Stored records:
————
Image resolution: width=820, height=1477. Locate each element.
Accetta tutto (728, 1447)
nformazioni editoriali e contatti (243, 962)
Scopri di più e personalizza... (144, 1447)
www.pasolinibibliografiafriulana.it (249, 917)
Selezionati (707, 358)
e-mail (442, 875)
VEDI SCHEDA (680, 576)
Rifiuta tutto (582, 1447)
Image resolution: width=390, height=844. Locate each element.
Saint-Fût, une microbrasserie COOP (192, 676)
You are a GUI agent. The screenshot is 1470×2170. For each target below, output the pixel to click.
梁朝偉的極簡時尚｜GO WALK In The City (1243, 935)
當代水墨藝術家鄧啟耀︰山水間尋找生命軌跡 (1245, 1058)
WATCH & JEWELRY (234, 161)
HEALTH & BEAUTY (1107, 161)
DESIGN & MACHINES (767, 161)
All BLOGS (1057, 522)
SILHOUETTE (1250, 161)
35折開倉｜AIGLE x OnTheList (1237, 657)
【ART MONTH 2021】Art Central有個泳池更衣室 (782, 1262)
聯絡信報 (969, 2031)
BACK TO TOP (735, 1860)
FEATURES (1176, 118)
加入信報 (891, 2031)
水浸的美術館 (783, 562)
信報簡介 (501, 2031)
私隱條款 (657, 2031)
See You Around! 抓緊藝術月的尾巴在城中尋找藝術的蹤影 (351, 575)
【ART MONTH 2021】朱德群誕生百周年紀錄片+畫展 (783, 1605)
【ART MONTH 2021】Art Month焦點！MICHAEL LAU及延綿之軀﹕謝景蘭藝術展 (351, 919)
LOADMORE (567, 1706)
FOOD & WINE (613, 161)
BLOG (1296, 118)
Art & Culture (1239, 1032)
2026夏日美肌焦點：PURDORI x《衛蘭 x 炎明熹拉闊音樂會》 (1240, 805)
————
WHAT IS BEING ASKED:
Among the lines above, tally those containing the string "element" and give only the result.

ANSWER SPACE:
2